■ **What you have to do**:
Nothing but the lines from the one containing "Image resolution: width=498" through the end of the data should be output, each reproduced exactly.

Stored records:
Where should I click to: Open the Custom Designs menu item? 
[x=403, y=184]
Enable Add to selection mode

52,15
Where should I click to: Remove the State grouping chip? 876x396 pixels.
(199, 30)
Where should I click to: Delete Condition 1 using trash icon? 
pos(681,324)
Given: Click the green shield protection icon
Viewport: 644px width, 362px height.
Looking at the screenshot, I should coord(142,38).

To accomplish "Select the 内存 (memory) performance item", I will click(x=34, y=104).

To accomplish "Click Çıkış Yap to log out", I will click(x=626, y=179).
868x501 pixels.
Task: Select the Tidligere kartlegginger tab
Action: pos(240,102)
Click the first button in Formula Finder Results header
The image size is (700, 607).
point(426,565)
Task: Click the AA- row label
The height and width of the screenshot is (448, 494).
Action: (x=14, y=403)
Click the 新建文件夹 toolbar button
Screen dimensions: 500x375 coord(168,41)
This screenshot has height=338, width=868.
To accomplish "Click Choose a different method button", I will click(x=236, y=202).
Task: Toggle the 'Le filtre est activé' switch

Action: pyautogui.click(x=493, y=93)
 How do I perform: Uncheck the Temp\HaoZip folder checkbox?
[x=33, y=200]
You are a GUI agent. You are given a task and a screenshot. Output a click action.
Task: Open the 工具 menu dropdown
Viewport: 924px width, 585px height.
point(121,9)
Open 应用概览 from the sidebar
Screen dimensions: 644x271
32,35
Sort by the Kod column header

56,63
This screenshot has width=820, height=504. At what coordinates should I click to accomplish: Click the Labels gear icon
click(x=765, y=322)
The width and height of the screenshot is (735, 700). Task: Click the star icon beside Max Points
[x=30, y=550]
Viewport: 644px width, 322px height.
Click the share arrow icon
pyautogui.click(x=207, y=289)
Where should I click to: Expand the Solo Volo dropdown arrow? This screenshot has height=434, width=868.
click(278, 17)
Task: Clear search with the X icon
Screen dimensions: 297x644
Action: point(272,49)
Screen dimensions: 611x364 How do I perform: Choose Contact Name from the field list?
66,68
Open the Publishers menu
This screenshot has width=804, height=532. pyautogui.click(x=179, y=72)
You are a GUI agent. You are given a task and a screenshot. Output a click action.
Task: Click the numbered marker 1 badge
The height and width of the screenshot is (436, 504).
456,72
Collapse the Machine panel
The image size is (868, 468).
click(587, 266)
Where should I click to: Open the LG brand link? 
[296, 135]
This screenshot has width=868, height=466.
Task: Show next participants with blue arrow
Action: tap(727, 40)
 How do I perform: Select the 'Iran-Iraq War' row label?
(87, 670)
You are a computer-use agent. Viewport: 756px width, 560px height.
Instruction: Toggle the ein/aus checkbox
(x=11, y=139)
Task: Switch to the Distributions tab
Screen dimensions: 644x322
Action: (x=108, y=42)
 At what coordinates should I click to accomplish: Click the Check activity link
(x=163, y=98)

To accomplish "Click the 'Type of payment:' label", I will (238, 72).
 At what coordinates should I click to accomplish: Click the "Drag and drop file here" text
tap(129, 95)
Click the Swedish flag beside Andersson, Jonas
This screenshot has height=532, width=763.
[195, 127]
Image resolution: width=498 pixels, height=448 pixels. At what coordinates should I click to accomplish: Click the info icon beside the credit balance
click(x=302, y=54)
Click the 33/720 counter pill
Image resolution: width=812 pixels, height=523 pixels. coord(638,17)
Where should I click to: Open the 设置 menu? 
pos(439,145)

■ **Exercise solution**:
Image resolution: width=498 pixels, height=448 pixels. At what coordinates should I click to accomplish: Click the info icon beside the credit balance
click(x=302, y=54)
Click the 33/720 counter pill
Image resolution: width=812 pixels, height=523 pixels. coord(638,17)
Where should I click to: Open the 设置 menu? 
pos(439,145)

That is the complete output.